A review of issues involving non-inferiority trials: A review of study design features, sample size, and analytic issues.

摘要

Randomized, non-inferiority (abbreviated hereafter as NI) trials directly compare the new experimental therapy to an existing effective treatment without a placebo or with no treatment arm. With advancement in medicine, non-inferiority trials with active control are being utilized more often when the classic placebo-controlled superiority trial is considered unethical due to existing effective therapy and to test the efficacy of the alternative treatment. Non-inferiority trials aim to demonstrate that the new test treatment is not inferior to the standard therapy. Oftentimes the new therapy claims to have some advantages over standard treatment such as less toxicity, simpler regimen or lower cost. For example, voriconazole may provide better adverse event profile than does amphotericin B deoxycholate in the treatment of invasive aspergillosis. Also, for community acquired pneumonia, a new quinolone is more convenient to administer than penicillin.;If the non-inferiority is established, then the new treatment will be accepted as a valid alternative with better benefit to risk ratio.
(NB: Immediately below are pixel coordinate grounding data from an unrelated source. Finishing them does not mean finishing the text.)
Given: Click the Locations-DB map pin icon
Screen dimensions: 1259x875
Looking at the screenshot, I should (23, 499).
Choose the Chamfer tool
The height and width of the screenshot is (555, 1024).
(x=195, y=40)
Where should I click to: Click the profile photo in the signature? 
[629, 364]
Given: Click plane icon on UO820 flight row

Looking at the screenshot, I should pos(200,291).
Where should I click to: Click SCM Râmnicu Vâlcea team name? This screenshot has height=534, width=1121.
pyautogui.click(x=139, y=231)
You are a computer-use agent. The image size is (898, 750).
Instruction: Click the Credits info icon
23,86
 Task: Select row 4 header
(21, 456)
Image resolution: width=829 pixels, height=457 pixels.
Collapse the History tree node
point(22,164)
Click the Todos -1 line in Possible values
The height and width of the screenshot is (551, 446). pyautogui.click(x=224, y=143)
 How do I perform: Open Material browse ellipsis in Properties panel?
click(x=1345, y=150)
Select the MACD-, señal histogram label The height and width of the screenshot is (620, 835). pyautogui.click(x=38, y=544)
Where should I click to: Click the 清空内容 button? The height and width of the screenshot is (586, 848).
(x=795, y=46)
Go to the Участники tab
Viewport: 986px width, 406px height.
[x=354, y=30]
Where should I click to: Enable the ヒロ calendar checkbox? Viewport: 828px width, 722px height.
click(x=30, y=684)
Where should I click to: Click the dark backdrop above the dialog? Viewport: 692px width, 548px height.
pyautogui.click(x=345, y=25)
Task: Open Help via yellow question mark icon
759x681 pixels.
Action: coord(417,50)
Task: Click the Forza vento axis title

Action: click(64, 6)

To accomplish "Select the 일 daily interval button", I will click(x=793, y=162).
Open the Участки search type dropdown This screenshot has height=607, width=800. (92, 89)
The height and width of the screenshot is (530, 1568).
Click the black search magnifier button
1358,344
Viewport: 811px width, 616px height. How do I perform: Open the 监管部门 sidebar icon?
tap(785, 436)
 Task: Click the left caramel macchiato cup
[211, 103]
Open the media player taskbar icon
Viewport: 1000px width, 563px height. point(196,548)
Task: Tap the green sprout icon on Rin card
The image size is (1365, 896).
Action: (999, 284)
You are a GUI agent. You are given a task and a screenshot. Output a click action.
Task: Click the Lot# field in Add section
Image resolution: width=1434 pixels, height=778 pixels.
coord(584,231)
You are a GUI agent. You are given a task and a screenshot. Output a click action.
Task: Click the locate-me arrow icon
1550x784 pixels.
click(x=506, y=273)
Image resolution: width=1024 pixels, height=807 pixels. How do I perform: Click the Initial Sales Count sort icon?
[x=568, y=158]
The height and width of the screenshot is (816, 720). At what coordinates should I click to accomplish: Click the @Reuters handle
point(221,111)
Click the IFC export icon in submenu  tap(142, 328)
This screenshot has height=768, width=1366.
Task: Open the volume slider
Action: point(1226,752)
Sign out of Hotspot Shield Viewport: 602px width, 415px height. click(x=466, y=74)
Due to complexities inherent to non-inferiority trials, there are many challenges associated with this design. This paper will review and discuss important design features (i.e. choosing an appropriate NI margin, assessing 'assay sensitivity' and 'constancy assumption' that we define later), sample size estimation and analytic issues around non-inferiority trials (i.e. intent to treat versus per protocol and fixed margin versus synthesis approach to determine non-inferiority). Non-inferiority trials can be anticonservative in nature. This means that non-inferiority trials are more likely to yield desired results than superiority trials thereby more vulnerable to biases. Hence the assumptions underlying the NI design must be made explicitly and the resultant conclusion should be reviewed rigorously for the new test treatment to be clinically accepted and marketed to the general public.